Rian Pratama membanting ponselnya ke meja mixer, suara benturan itu bergema di studio musik Kemang yang sepi, memicu ingatan skandal plagiarisme dua tahun lalu yang nyaris menghancurkan kariernya.

Pesan dari Vita, mantan pacarnya yang manipulatif, masih berkedip di layar: Lo pikir lo bisa lupain aku begitu saja? Aku tahu rahasiamu, Rian.

Jantungnya berdegup kencang, seperti drum yang hilang ritme, dan ia mengepal tangan, mencoba mengusir bayangan wajah Vita yang tersenyum licik di depan wartawan saat itu. Studio ini, dengan dinding kedap suara dan lampu neon biru yang berkedip pelan, seharusnya jadi tempat aman, tapi hari ini terasa seperti penjara rahasia masa lalu. Vita bukan cuma mantan—ia adalah badai yang tak pernah reda, dan pesan itu seperti peringatan bahwa badai baru akan datang.

"Dita, lo yakin penulis lagu baru ini oke?" tanya Rian, suaranya kasar sambil menyeduh kopi hitam di mesin vending kecil di sudut ruangan.

Aroma kopi tubruk yang pahit menguar, mengingatkannya pada warung pinggir jalan di Jakarta yang sering ia kunjungi saat stres.

Dita, asistennya, mengangguk sambil menyusun kabel di sudut studio. "Iya, Bos. Naya Putri, lagu-lagunya di SoundCloud bagus banget. Emosional, cocok buat konser amal."

Rian mendengus, menyeruput kopi yang membakar lidahnya. "Pendiam atau nggak, lagunya harus selesai sebulan. Konser Senayan nggak nunggu orang santai." Ia berjalan ke jendela studio, menatap Kemang yang sibuk—motor melaju di tengah kemacetan, pedagang kaki lima berteriak menawarkan sate ayam, dan hujan gerimis mulai turun, membasahi trotoar.

Pikirannya melayang ke skandal itu: Vita yang mengklaim lagunya, headline kejam di media, dan kariernya yang runtuh seperti kartu domino. Sekarang, konser ini kesempatannya bangkit, tapi Vita kembali seperti hantu yang tak pernah pergi.

"Lo tahu Vita lagi apa sekarang?" tanya Rian pada Dita, suaranya rendah tapi penuh kewaspadaan.

Dita menggeleng, alisnya terangkat. "Nggak tahu, Bos. Tapi lo jangan mikirin dia. Fokus ke Naya aja. Dia datang sebentar lagi." Dita tersenyum, mencoba angkat mood, tapi Rian tahu itu sia-sia. Vita bukan masa lalu yang bisa dilupakan—ia adalah ancaman yang hidup.

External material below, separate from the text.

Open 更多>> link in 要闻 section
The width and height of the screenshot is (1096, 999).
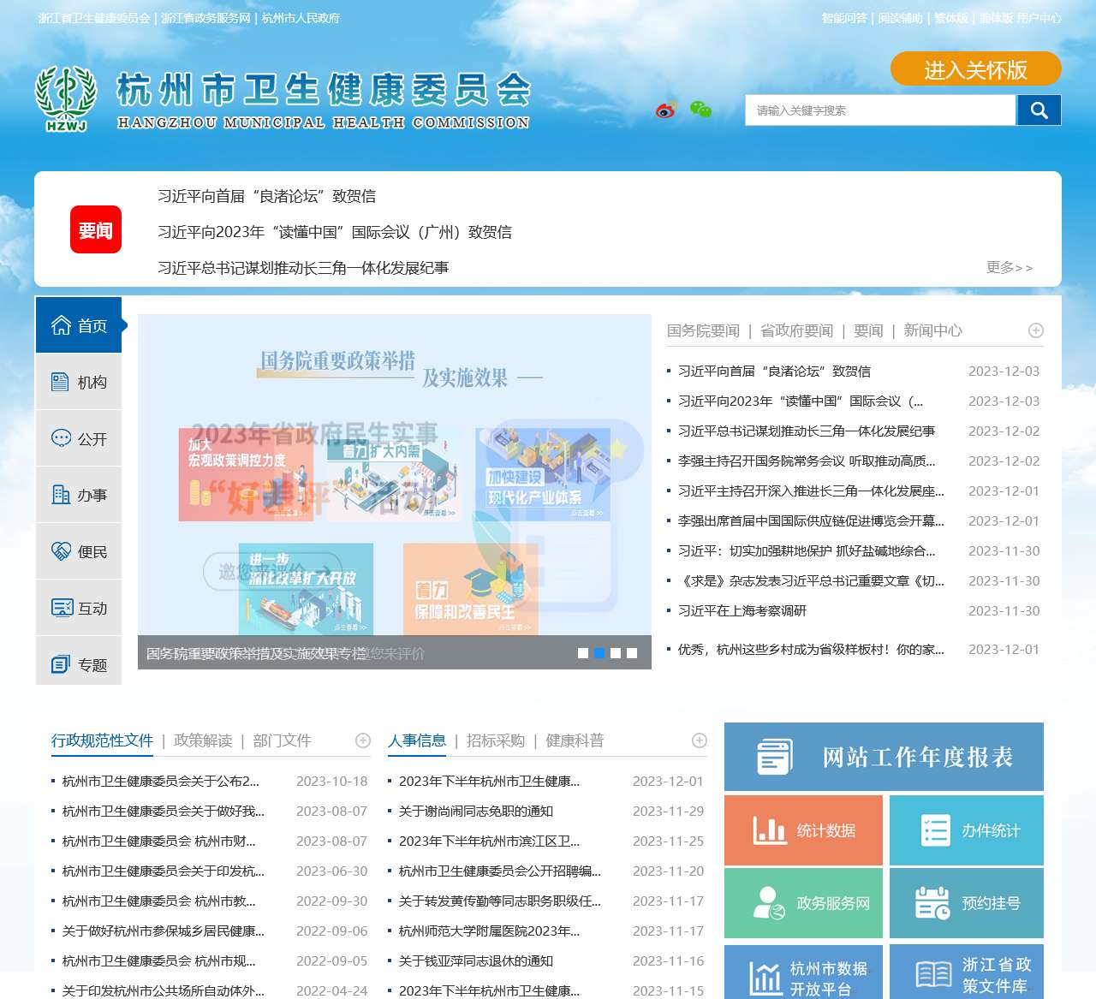click(x=1010, y=268)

Pintu studio berderit pelan, dan Naya masuk, rambutnya tergerai sederhana, jaket jeans usang menutupi tubuh rampingnya, tapi matanya—cokelat tua, penuh luka dan waspada—langsung menarik perhatian Rian. Ia seperti prajurit yang siap bertahan, tapi ada keanggunan di langkahnya, seperti nada yang menari di udara, lembut namun kuat. Jantung Rian tersentak, sensasi asing yang membuatnya kesal pada dirinya sendiri.

"Kamu Naya?" tanyanya, nadanya sengaja dingin untuk menutupi debar itu. Ia menunjuk kursi di depan piano elektrik. "Aku Rian, produser. Lagu kamu harus selesai sebulan. Sanggup?"

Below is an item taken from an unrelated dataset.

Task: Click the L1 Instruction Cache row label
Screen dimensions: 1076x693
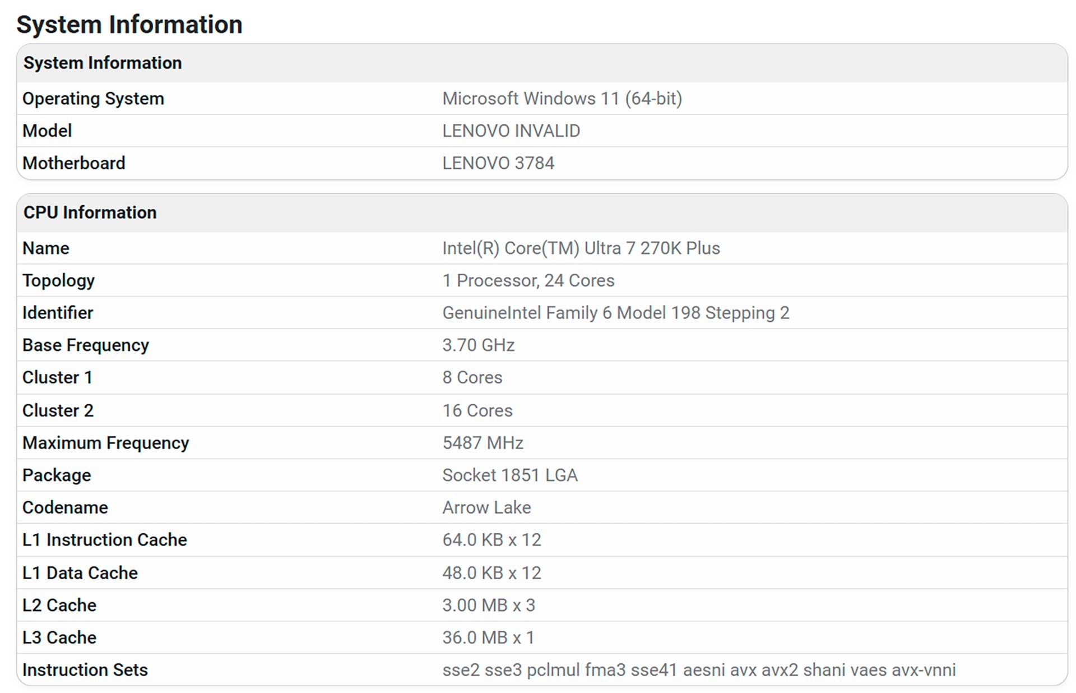Action: tap(105, 539)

Naya menatapnya, matanya menyelami, seolah mencari retakan di topengnya. "Kalau kamu nggak ngotot, sanggup," jawabnya, suaranya tenang tapi ada nyali tersembunyi, seperti pisau yang disembunyikan di balik kain sutra. Ia duduk, membuka buku catatan yang penuh coretan, dan mulai cerita ide: "Aku mau lagu tentang harapan di tengah kegelapan, kayak orang yang nyaris menyerah tapi masih nyanyi."

Rian mengangguk, terkesan dengan kedalamannya. Ia menyalakan piano, memainkan akor sederhana. "Kaya gini?" tanyanya, jarinya lincah di tuts, mencoba mencocokkan nada dengan visi Naya.

Naya memejamkan mata, mendengar sejenak. "Lebih pelan di awal, kayak… hujan di Monas malam hari," katanya, suaranya pelan tapi penuh makna.

Rian terkekeh, tapi menurut, menyesuaikan tempo. Mereka tenggelam dalam musik, chemistry tak terucap mengalir—cara Naya tersenyum kecil saat akor pas, cara Rian tanpa sadar condong lebih dekat.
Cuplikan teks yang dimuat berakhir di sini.